Correlation of Imaging with Pathology of Lung Cancer
Ronald E. Fisher
Philip T. Cagle
INTRODUCTION
Current imaging techniques correlate very well with the pathology for purposes of diagnosis and staging of lung cancer, although there are limitations including false positives, and confirmation by pathology is still desirable or necessary in many situations. This chapter provides a brief overview of the correlation of imaging with the pathology of lung cancer.1,2,3,4,5,6,7,8,9,10,11,12,13,14,15,16,17,18,19,20 and 21
LUNG CANCER DIAGNOSIS AND STAGING
CT and PET have long been successfully used for lung cancer diagnosis and staging. A metaanalysis published in 2006 reported that the sensitivity and specificity of PET in diagnosing single pulmonary nodules and masses is 96% and 78%, respectively, and the sensitivity and specificity of PET in mediastinal lymph node staging is 83% and 92%, respectively.3 Use of PET/CT scans permits identification of unsuspected lung carcinoma metastases in 20% of patients missed by more traditional imaging techniques (Fig. 19-1).1
However, a number of studies conclude that PET/CT scan is not ready to replace surgical biopsies, including mediastinoscopy, for the diagnosis and staging of lung cancer patients.

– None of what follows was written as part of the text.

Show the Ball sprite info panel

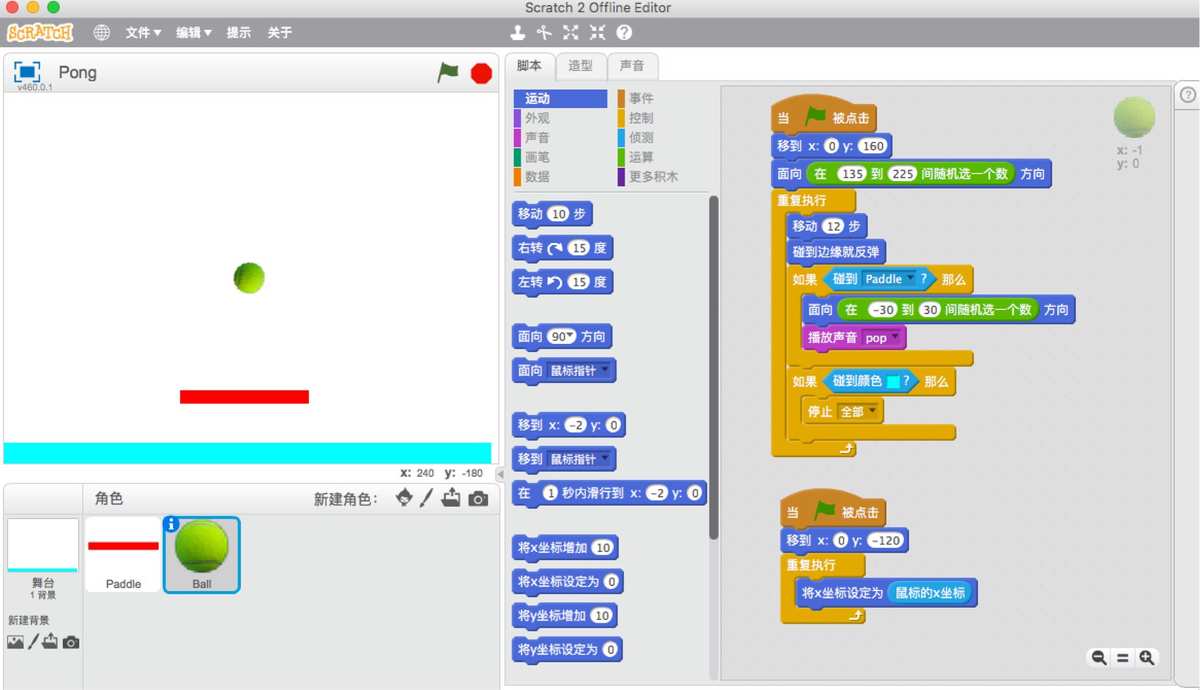pyautogui.click(x=171, y=524)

In one recent study, pathologic examination altered CT-determined stage in two thirds of patients and PET-determined stage in half of patients.7 In a study of 200 patients undergoing PET/CT followed by staging mediastinoscopy and, if appropriate, resection, PET/CT correctly staged 49.5% of patients, under-staged 29.5%, and over-staged 21%.15 It has been suggested that PET/CT has improved sensitivity of staging at the expense of less specificity due to an increase in false positives.6 Resolving issues related to false positives and false negatives on PET or PET/CT scans is needed to avoid unnecessary costs and surgeries.5,6,11,16,20,21 The pathologic correlates of false-positive PET scans are discussed further below.